--- Records to process Enclosed Below ---

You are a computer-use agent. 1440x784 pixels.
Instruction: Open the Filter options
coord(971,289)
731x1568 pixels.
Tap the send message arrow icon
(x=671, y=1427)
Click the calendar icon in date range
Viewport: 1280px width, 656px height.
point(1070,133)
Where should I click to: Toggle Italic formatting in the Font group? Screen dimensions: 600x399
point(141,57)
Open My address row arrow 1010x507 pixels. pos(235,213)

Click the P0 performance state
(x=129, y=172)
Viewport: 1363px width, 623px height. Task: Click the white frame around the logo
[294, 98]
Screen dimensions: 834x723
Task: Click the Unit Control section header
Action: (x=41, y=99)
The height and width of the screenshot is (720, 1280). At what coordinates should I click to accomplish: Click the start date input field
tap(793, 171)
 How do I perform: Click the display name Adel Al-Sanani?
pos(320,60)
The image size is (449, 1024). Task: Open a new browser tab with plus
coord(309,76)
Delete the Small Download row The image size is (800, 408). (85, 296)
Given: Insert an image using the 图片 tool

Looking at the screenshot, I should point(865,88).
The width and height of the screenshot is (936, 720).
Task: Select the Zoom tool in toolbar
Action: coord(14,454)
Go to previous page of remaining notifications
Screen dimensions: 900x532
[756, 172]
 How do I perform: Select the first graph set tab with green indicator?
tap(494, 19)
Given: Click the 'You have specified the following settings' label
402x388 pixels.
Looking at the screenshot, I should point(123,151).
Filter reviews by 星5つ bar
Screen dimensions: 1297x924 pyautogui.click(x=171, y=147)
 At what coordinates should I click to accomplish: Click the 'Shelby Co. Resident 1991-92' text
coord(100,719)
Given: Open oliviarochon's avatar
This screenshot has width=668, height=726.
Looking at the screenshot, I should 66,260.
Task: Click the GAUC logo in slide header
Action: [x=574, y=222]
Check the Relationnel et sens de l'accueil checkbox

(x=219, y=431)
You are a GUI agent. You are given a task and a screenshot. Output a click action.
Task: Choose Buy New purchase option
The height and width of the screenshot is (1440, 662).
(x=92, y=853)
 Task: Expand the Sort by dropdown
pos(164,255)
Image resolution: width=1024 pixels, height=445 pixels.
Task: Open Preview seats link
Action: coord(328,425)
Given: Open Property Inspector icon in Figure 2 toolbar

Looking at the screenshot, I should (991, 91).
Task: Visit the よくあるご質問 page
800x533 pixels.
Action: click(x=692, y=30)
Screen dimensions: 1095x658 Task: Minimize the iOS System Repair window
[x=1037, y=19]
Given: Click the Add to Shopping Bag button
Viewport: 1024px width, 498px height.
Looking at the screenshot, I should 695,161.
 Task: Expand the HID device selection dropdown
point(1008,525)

--- End of Enclosed Records to process ---

__Work request__. There is a line with "Task: Visit the よくあるご質問 page" and a line with "Given: Click the Add to Shopping Bag button" above. Copy exactly those two lines and all lines between them, with nothing else.

__Answer for this exercise__.
Task: Visit the よくあるご質問 page
800x533 pixels.
Action: click(x=692, y=30)
Screen dimensions: 1095x658 Task: Minimize the iOS System Repair window
[x=1037, y=19]
Given: Click the Add to Shopping Bag button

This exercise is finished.